Nuns get it, apparently. Non-smokers get it. Ovarian cancer, that is. I can make no claims to anything in the nun department, despite the nunhood clearly being my destiny at 7 years old. Seven year olds are notoriously fickle, though, so by the time I was 8 I had the medical profession in my sights. Given recent events, I suppose some might say I still do. But smoking, that’s another matter entirely. I was such a boring wuss as a teenager I wouldn’t even try a cigarette, not even the ones that created the strangely scented cloud that enveloped all teenage parties in Jamaica, home at that time. Although, if I were a politician, I would probably have to admit that I’d inhaled. Apparently Jamaican villagers gave (?give) crying babies spoonfuls of ganja to lick; the West Indian equivalent of a baby bottle filled with Irn Bru, perhaps? Did you need to know that? I have never smoked. Not once.
We saw the oncologist on Thursday, Dr Melanie MacKean and, like Graeme Walker the gynaecologist a few days earlier, she was approachable, supportive, informative and most of all up-beat. I didn’t need the list of questions I’d cobbled together or my notebook to write the answers in because she did all that for me. There was masses to take in but, as far as they can tell, the cancer has gone. They didn’t find it anywhere else. Now, I’ve been around science long enough to know there are no 100% guarantees in this game, and everything is based on samples, risk, probability, percentages, informed guesswork but still, the odds are definitely in my favour. It’s clear too that I must be hugely grateful to an on-the-ball diving doctor who noticed the lump and a good GP who didn’t dismiss it as “just a fibroid”. It seems ovarian cancer is rarely picked up this early and my anaesthetist brother-in-law reported back that his colleagues were equally amazed it was spotted.
We’ve agreed on chemotherapy and it all starts on Friday. It’s very daunting, sitting here feeling fit and well, nothing obvious to see, knowing that I’m going to have to poison my body over the next few months. I’m reassured by the doctors’ confidence that this is the right thing to do and that I’ll come through the other end. I did feel a huge relief in tension after speaking to Melanie on Thursday, due, I think, to her positive attitude, making an informed decision and having at least some idea of the way forward. I feel as though I’m in good hands and that this is the NHS at its best. At every stage so far, people have been prepared to take time to talk to me, give me information, answer questions, tell me what’s going on and most of all treat me as a human being, and this openness makes it so much easier to cope. Friends have been fantastic, prepared to talk and question and listen. I haven’t been able to think about anything else for the last couple of weeks.

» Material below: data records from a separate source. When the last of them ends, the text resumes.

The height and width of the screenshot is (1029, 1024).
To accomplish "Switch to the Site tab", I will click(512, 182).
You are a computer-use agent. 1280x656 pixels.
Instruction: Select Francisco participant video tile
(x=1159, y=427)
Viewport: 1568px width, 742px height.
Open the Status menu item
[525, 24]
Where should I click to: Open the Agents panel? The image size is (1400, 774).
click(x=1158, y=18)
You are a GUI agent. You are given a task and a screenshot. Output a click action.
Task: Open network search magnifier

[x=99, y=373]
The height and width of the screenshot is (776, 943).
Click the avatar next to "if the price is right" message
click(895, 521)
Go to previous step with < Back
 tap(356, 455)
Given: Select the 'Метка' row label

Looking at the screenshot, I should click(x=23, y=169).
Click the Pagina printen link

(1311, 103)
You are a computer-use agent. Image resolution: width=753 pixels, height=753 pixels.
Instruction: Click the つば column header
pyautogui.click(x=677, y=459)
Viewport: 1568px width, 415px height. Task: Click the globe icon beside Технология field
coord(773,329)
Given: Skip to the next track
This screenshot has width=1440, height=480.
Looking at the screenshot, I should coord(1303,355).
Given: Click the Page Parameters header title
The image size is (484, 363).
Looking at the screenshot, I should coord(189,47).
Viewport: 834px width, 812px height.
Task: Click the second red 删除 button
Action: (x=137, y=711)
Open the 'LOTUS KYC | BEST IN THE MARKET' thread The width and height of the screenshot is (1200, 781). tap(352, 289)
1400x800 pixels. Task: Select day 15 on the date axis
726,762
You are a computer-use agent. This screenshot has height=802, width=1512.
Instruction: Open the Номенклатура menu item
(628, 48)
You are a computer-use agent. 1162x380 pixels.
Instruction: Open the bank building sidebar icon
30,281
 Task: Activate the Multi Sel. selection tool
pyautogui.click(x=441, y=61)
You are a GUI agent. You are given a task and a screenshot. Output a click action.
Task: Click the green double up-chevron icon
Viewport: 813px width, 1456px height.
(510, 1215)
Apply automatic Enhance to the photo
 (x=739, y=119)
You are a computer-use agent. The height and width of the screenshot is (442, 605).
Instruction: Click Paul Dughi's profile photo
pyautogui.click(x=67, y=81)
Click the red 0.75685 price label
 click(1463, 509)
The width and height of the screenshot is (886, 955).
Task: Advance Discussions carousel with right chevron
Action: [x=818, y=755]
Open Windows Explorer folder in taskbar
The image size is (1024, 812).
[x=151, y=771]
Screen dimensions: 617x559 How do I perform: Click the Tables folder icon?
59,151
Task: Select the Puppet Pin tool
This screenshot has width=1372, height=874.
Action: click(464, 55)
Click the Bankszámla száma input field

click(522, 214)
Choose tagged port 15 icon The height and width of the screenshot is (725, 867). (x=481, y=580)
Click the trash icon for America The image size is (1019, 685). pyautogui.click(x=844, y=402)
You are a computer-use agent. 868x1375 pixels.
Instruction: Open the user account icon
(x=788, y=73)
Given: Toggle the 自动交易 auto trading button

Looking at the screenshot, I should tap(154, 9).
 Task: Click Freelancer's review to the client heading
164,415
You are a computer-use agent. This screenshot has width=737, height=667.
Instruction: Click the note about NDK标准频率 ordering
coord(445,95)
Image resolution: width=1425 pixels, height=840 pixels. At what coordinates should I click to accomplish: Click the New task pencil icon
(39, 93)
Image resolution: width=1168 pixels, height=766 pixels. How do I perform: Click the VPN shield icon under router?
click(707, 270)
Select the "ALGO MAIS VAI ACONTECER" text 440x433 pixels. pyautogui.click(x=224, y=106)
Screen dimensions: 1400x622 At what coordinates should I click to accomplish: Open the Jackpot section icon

Here’s hoping this is the last self-indulgent bit of introspection and that I can start retrieving a bit of normality. Did I say normality? I’m about to start chemo. But I’m sure there’ll be stories to tell.
What I can’t decide is if I’ve just hit a patch of bad luck or good luck. Whichever, it doesn’t really matter – I just have to get on with it now. But maybe someone up there is smiling on me; perhaps that 7 yr old me made a big enough deposit!